┌─ SUPPLIED INFORMATION

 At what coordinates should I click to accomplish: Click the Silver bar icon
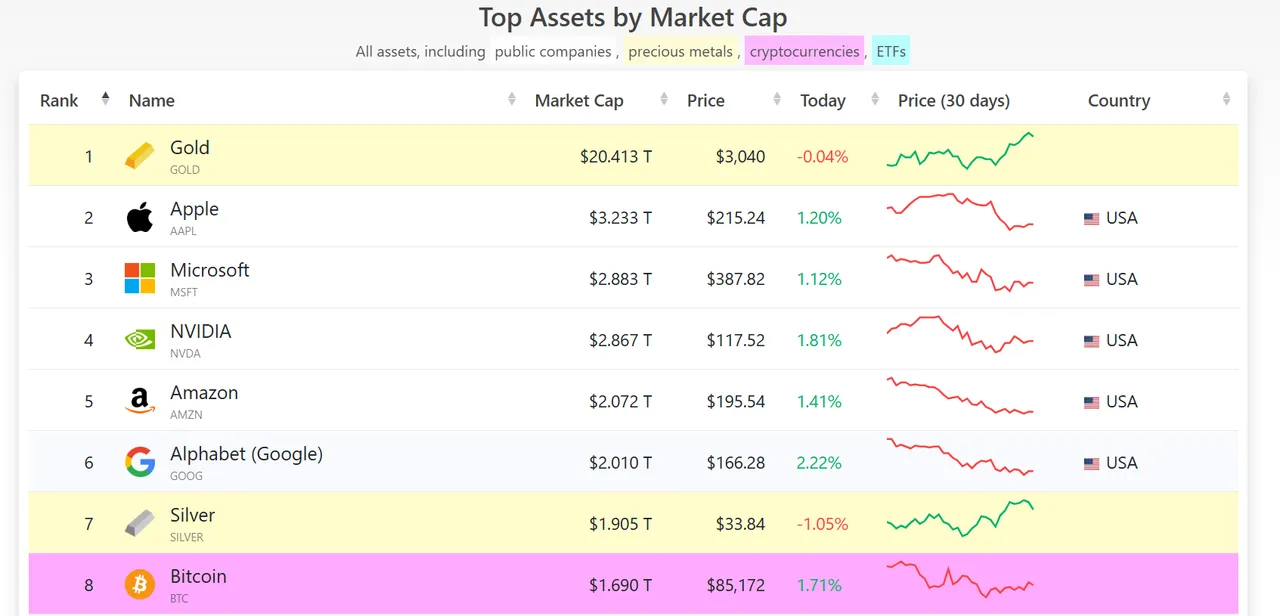click(x=140, y=523)
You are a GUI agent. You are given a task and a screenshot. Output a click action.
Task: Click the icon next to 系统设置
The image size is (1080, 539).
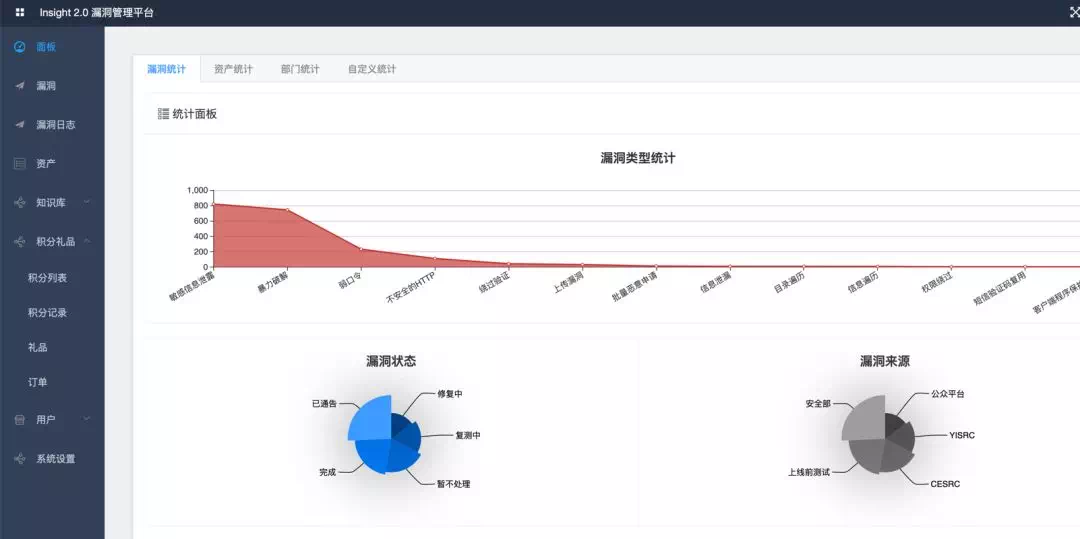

└─

WHAT IS NEEDED
A word-for-word copy of the records is needed, with no pictures carried over.

TASK ANSWER
 At what coordinates should I click to accomplish: Click the Silver bar icon
click(x=140, y=523)
You are a GUI agent. You are given a task and a screenshot. Output a click action.
Task: Click the icon next to 系统设置
The image size is (1080, 539).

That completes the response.